Researchers included: Otobong Nkanga, Douglas Coupland, Liam Gillick, Liu Yi, Sou Fujimoto, and Cildo Meireles, etc. [4]

Shanghai Project Pavilion

The Shanghai Project invites a renowned architect to design and construct a pavilion to house various cultural activities and amenities.

For the inaugural Shanghai Project Pavilion, titled “Envision Pavilion,” the commissioned architect Sou Fujimoto created a built environment where the natural and the man-made merge. Standing against the organic structure of the Arata Isozaki-designed Shanghai Himalayas Center, Fujimoto repositions the viewer’s relationship to their natural surroundings and imagines “futuristic” architecture in our present moment.

For the duration of the inaugural edition of the Shanghai Project, the “Envision Pavilion” acted as a site for public programming including lectures, panels, workshops, seminars, performances, and film screenings in the events space, as well as exhibitions in the gallery, and social gathering in the café.

Exhibitions Program

The exhibitions program serves as a primary platform where the ideas, figures and objects of the Shanghai Project manifest spatially and materially. The exhibitions program creates multiple narratives in response to the theme of the Shanghai Project, through an open and flexible configuration of multi-media installations.

Shanghai Project Public Program

The Shanghai Project’s public program includes a wide range of public activities, including performances, film and video screenings, discursive programs and participatory events.

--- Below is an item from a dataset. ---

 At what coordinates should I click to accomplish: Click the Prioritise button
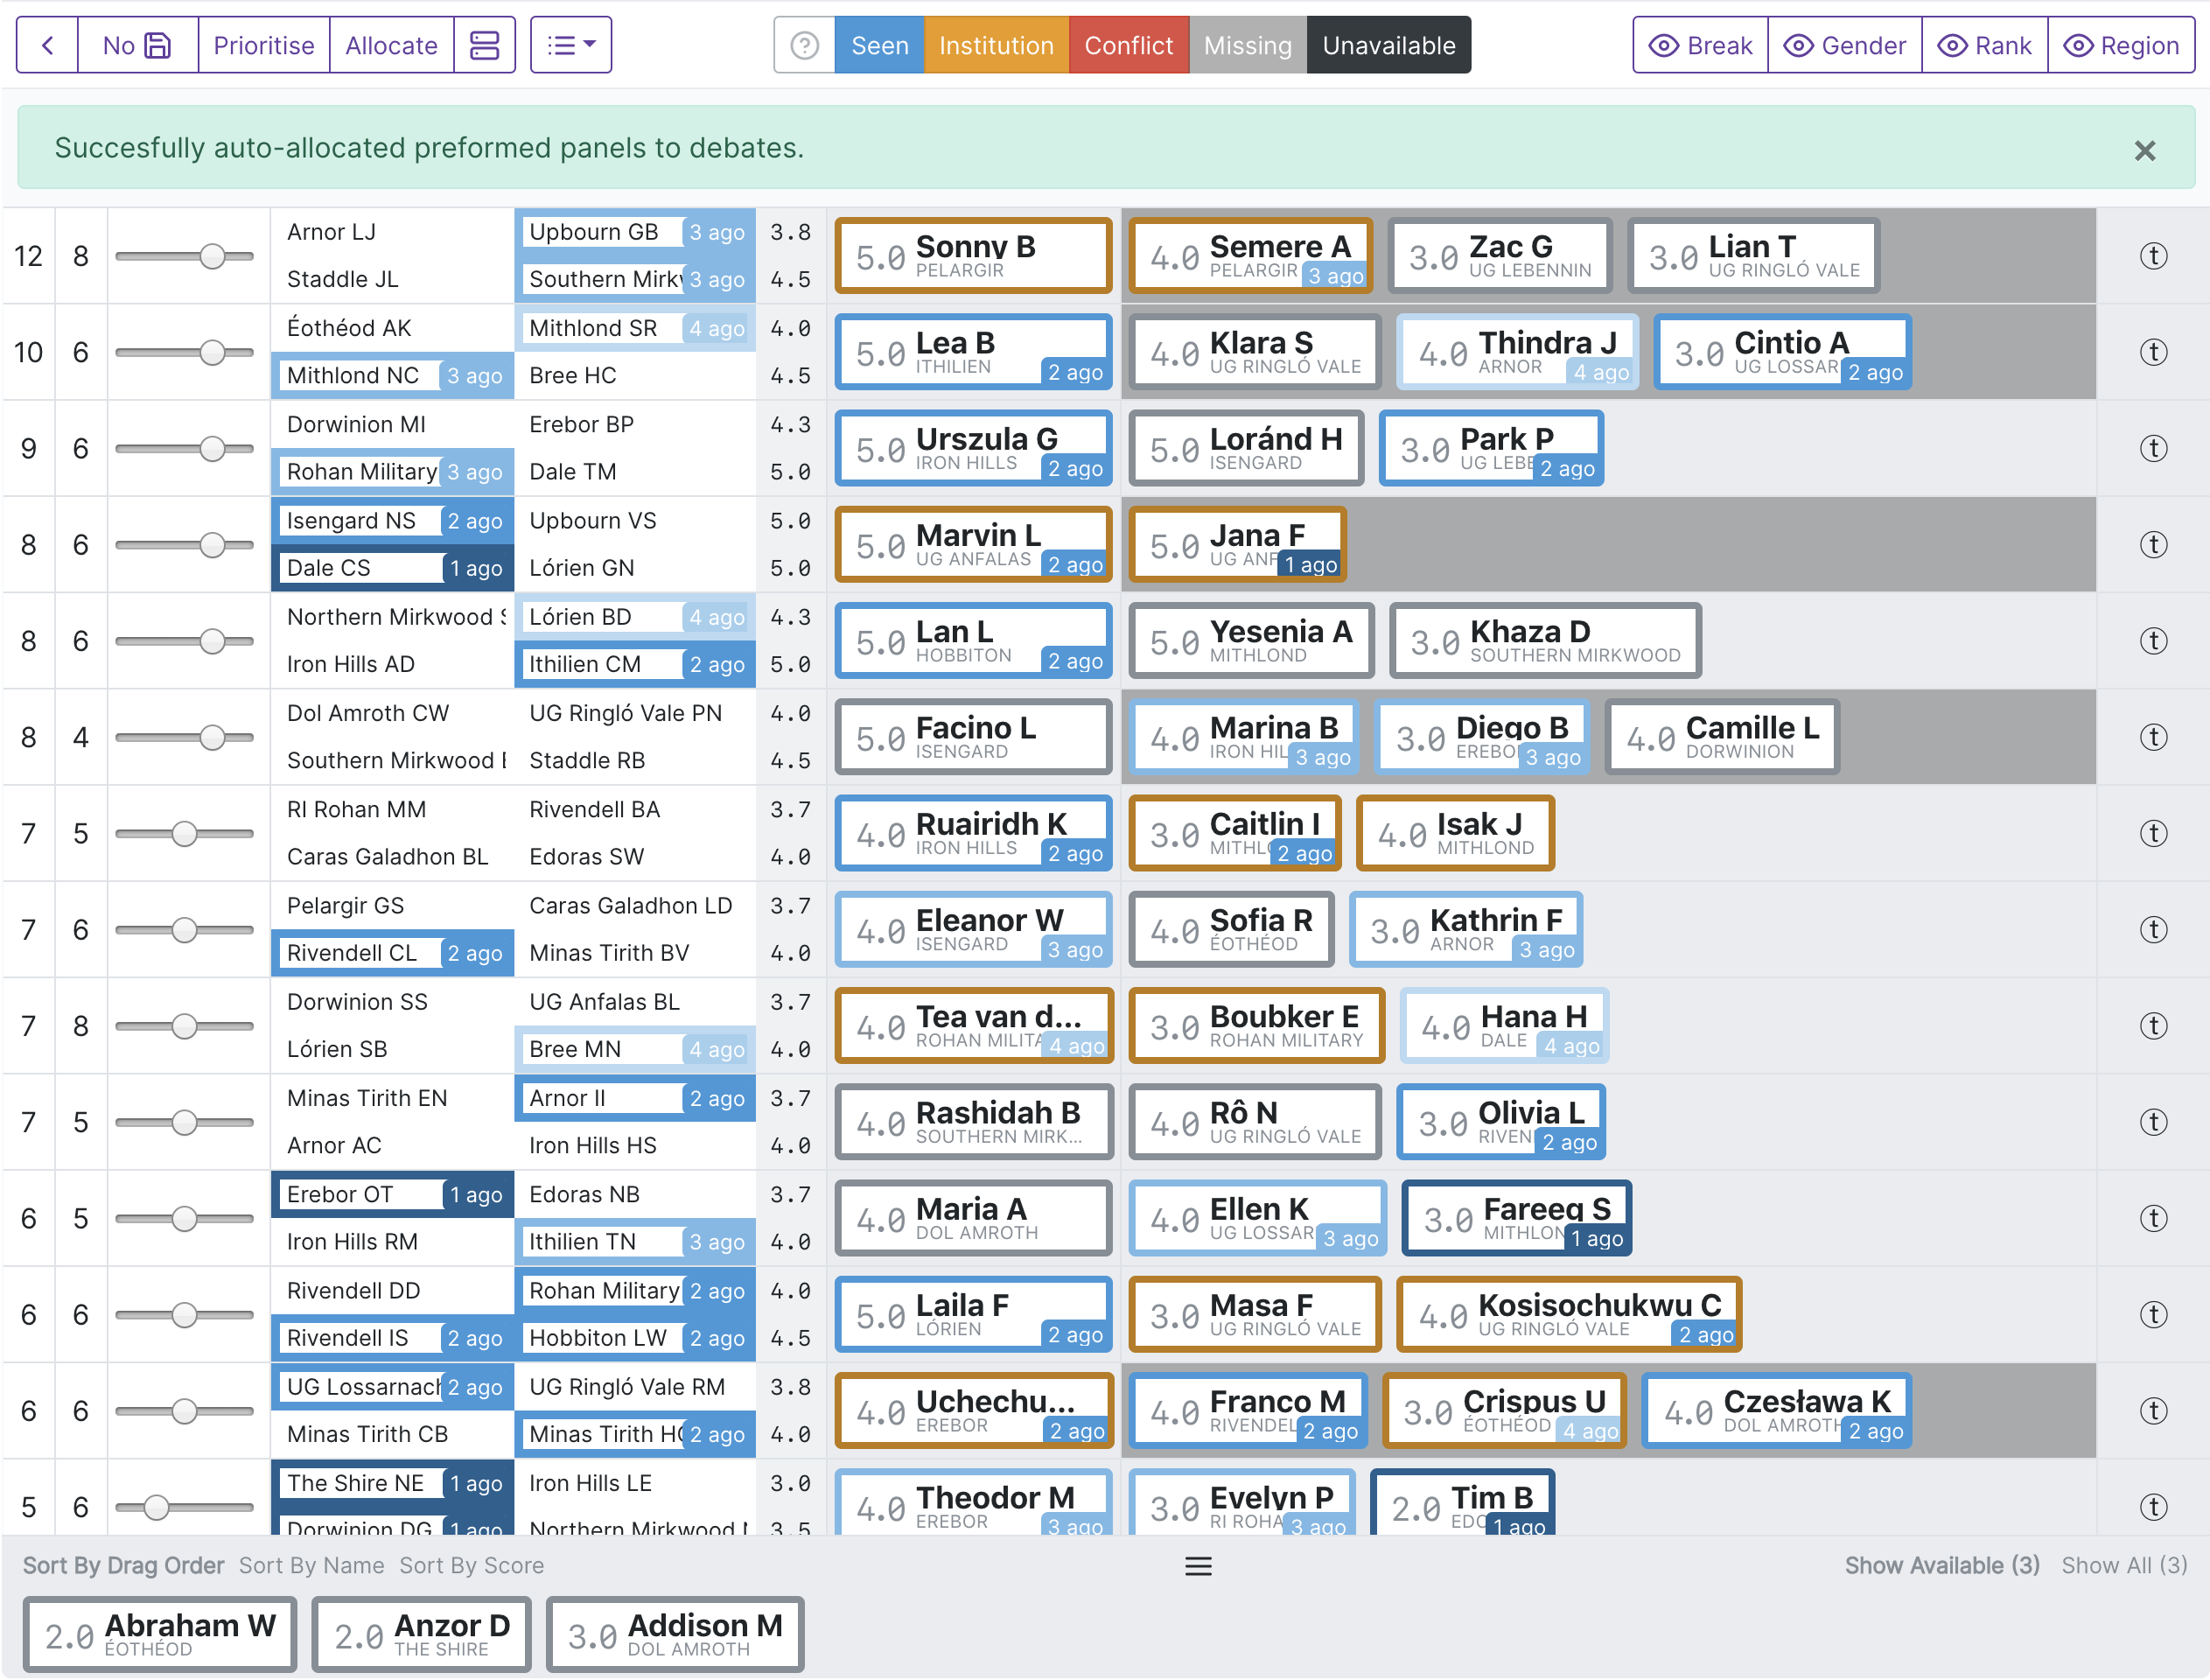[x=264, y=45]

The inaugural edition of the Shanghai Project began with the “Community Participation Program,” a series of neighborhood events intended to open a dialogue between the city of Shanghai and its residents that launched on July 15, 2016. It also included joint partnerships with Jifeng Bookstore and Shanghai Flaneur, a children’s program located in Century Park, as well as collateral events with the leading international universities, currently including the College of Fine Arts at Shanghai University, and Tokyo National University of Fine Arts and Music.

Qidian, Shanghai Project Open Call

From the nationwide open call in China, applicants from the fields of architecture, design, contemporary art, film, liberal arts and social science submit their proposals in response to the Shanghai Project’s theme.

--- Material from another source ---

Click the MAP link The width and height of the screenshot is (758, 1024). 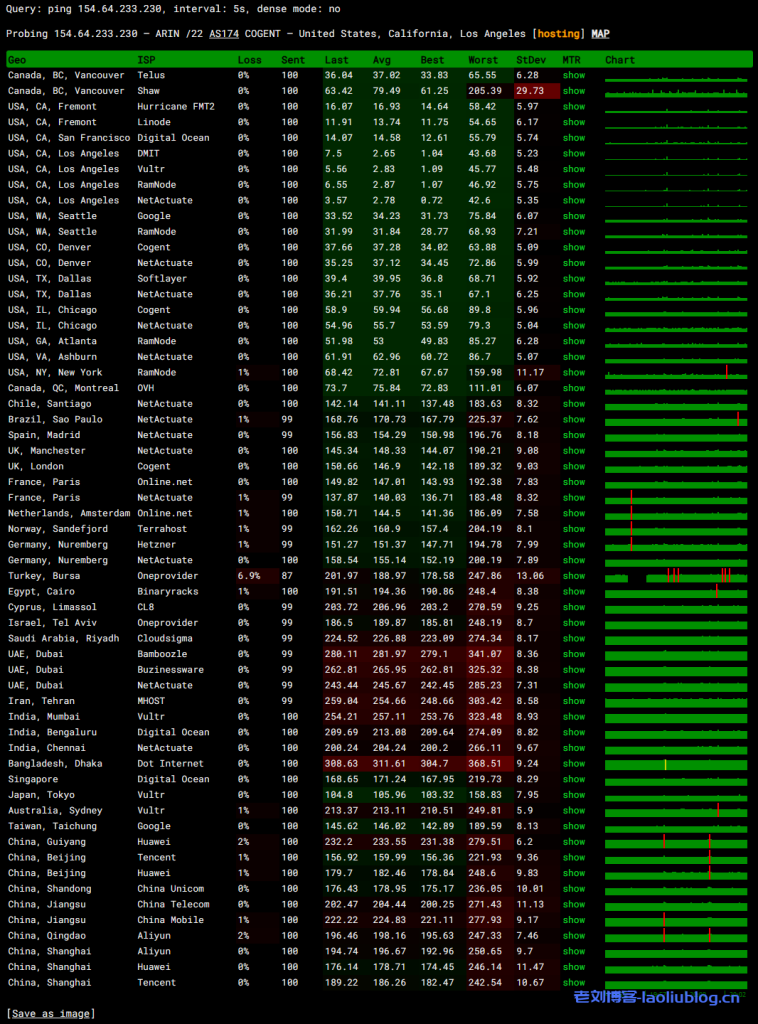600,34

The first open call, titled “Qidian,” which loosely translates into “starting point”, is an nationwide open call designed to tap into the talent and interests of China’s new generation, which is based on the long-term international project “89plus” co-curated by Simon Castets and Hans Ulrich Obrist in collaboration with Katherine Dionysius. Comprising almost 15% of China’s entire population, the jiulinghou (post-'90s) population represents the ‘generation of digital natives’ who are well positioned to explore creative forms, models and languages of today’s increasingly globalized world in their speculations on the future.

Community Participation Program

A very important aspect of the Shanghai Project’s Community Participation Program is to allow architects and audiences alike to host events, exhibition or performance in the transformed abandoned or dis-used buildings. This method of design focuses on the remodeling of existing buildings rather than occupying or dominating vast areas of land to construct new buildings, as in the past.

Start with the collaboration with the shanghailander Yu Ting for the first program, “Small is Beautiful” exhibits the application of small yet multifunctional spaces and shows how these spaces can help bring cultural and community engagement to neighborhoods that would not normally encounter museum or gallery spaces. Employing these spaces to directly engage with local residents, the Community Participation Program began on July 15, 2016 and will continue through the First Edition of the Shanghai Project through collaborations for a variety of local architects.

  1. ^ "About". Shanghai Project. Retrieved 18 August 2016.
  2. ^ "A bridge to culture — before the deluge". Financial Times. 25 March 2016. Retrieved 18 August 2016.
  3. ^ "Project uses art, hands-on activities to ponder big questions". Shanghai Daily. 29 July 2016. Retrieved 18 August 2016.
  4. ^ "Researchers". Shanghai Project. Retrieved 18 August 2016.